*** Block opens ***

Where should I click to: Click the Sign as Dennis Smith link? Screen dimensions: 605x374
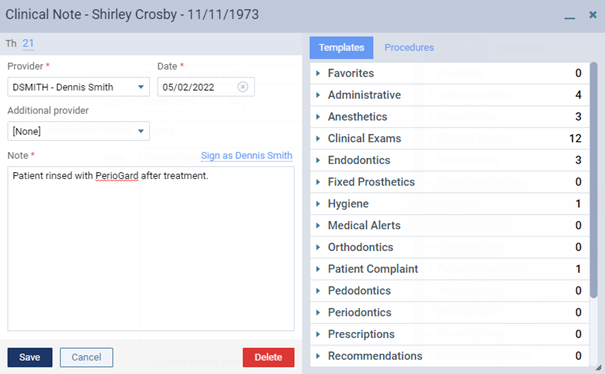pyautogui.click(x=247, y=156)
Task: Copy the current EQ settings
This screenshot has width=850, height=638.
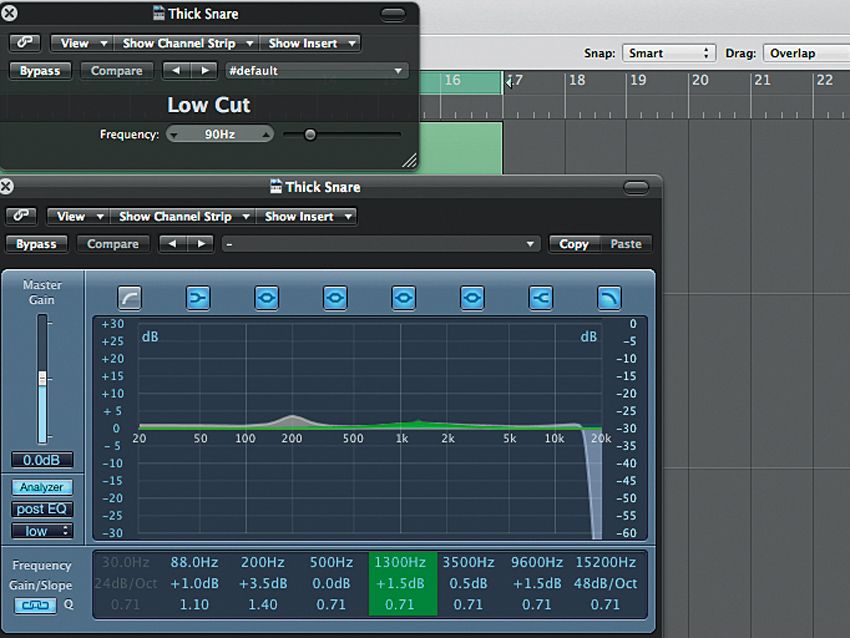Action: pyautogui.click(x=573, y=243)
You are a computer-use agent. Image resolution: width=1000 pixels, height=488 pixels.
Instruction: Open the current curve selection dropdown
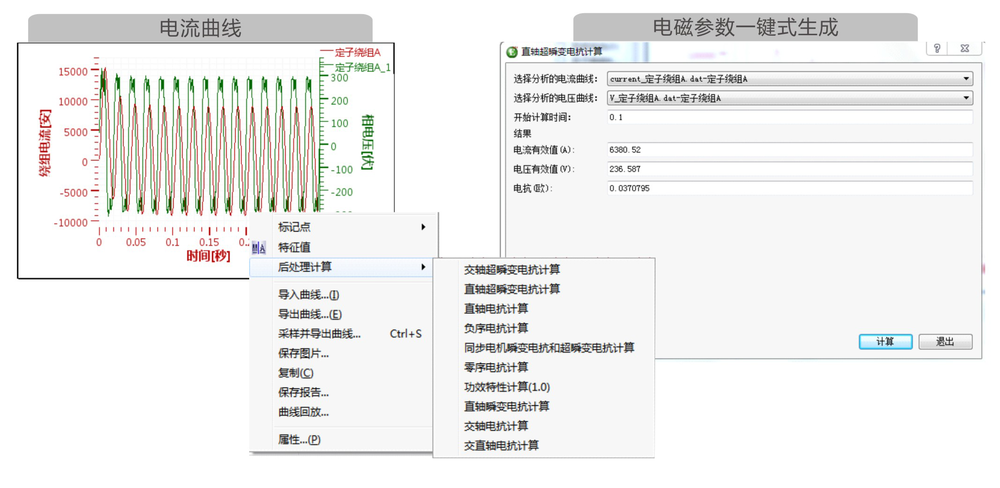click(790, 78)
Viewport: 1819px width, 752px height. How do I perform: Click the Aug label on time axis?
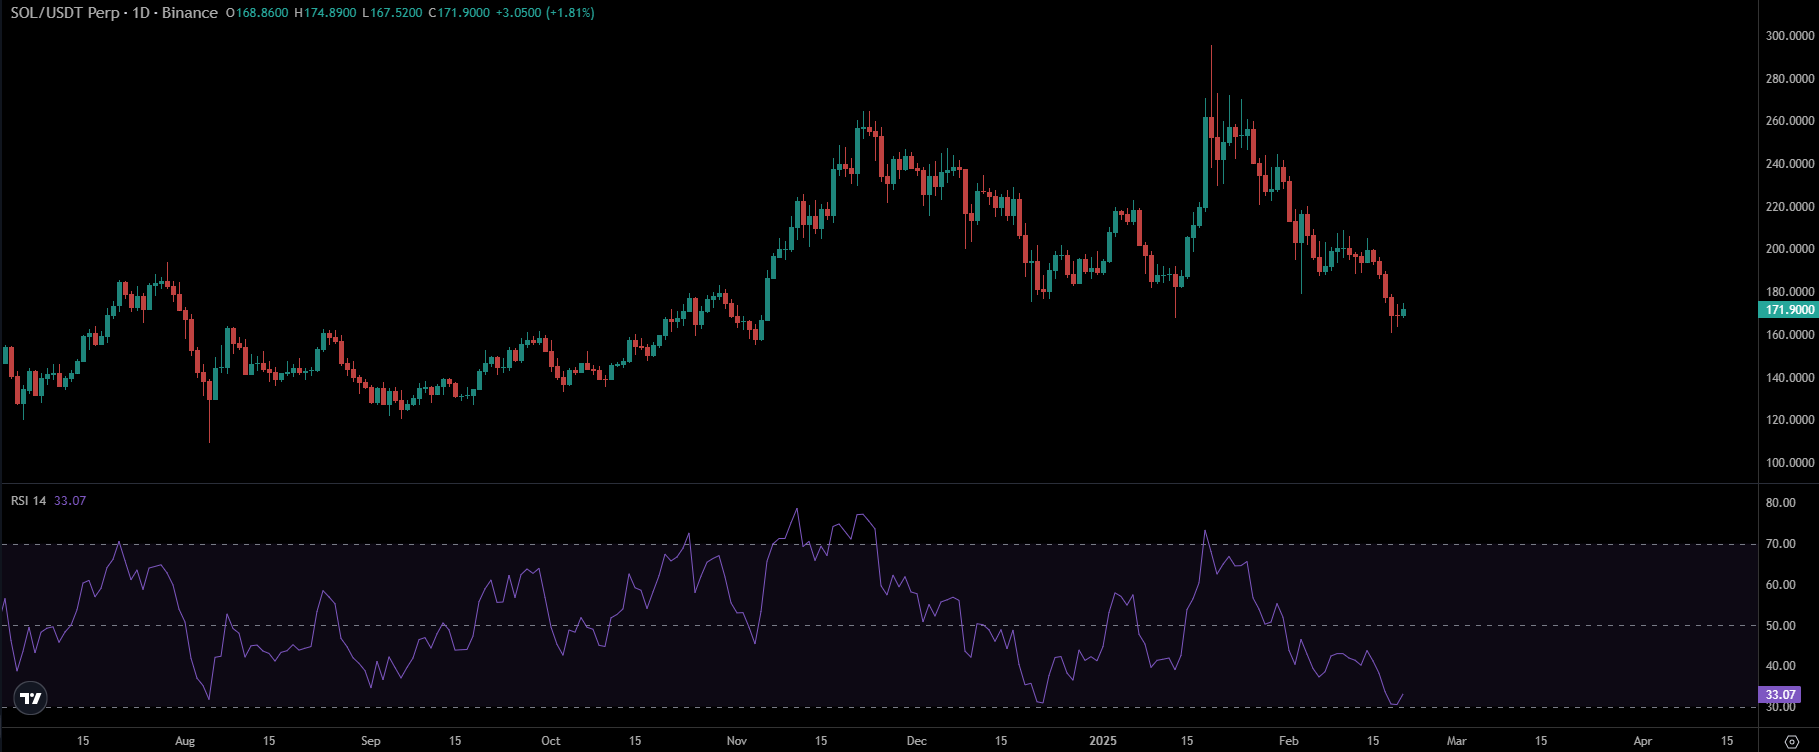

*** Block closes ***

■ **What is needed**
The expected output is each record, copied exactly, and nothing in place of the pictures.

■ **Exercise result**
Where should I click to: Click the Sign as Dennis Smith link? Screen dimensions: 605x374
pyautogui.click(x=247, y=156)
Task: Copy the current EQ settings
This screenshot has width=850, height=638.
Action: pyautogui.click(x=573, y=243)
You are a computer-use agent. Image resolution: width=1000 pixels, height=488 pixels.
Instruction: Open the current curve selection dropdown
click(790, 78)
Viewport: 1819px width, 752px height. How do I perform: Click the Aug label on time axis?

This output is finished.